Frankie propped herself up and wiped her mouth with the back of her hand. Her hand and wrist were bloody.
“Been to the doc?”
“No.” She flicked the butt of the djarum over the side of the escape.
“Fall asleep smokin’? That’s a nasty burn on your lip.”
“Yeah.” And the world began to spin. “How’s Chantel?”
The grin of sexual arrogance, “You know. Wore out!”
Frankie grinned in response, humoring a con, “Should ‘ave known. Is gettin’ cold.
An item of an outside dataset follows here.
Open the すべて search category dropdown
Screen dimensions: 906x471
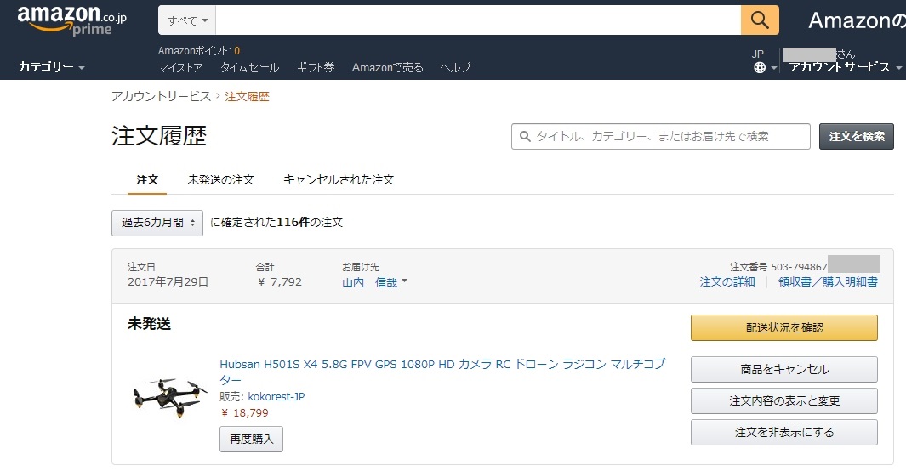[187, 20]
I’m back to bed.” Another lie, but Frankie couldn’t stand another minute of social grace.
“Try shutting your eyes,” Felix jibbed, “might sleep then.”
“Right.” Frankie closed the window, her eyes finding the revolver again.
Crossing the room with resignation, Frankie sat on the rancid mattress and reached for the revolver.
Touch me, baby!
Maybe this time -
*Groan*! Again so soon?!
– she raised the revolver to her mouth –
Suck on *me*, baby!
– suckled the barrel –
*Gasp*! That’s my b-baby!
– pulled the trigger –
God, yes! Touch me *there*!
– hammer retreated –
I’m gonna - oh, God I’m gonna —
– hammer fell –
*MOAN*!
The recoil from the shot shattered her incisors, embedding the front site in what remained of the roof of her mouth.
BABY!
The round was so hotly loaded that muzzle flash followed the slug through the back of her head. Smoke from the spent cartridge trickled out her nostrils and other openings it found in her newly evacuated skull. Slowly, she fell back, gone before assurance it had been her time. Falling back into herself, her canvas melded with frame, ether with corporeal; her spirit again rejoined with flesh.
That’s my baby! That was *so* good for me!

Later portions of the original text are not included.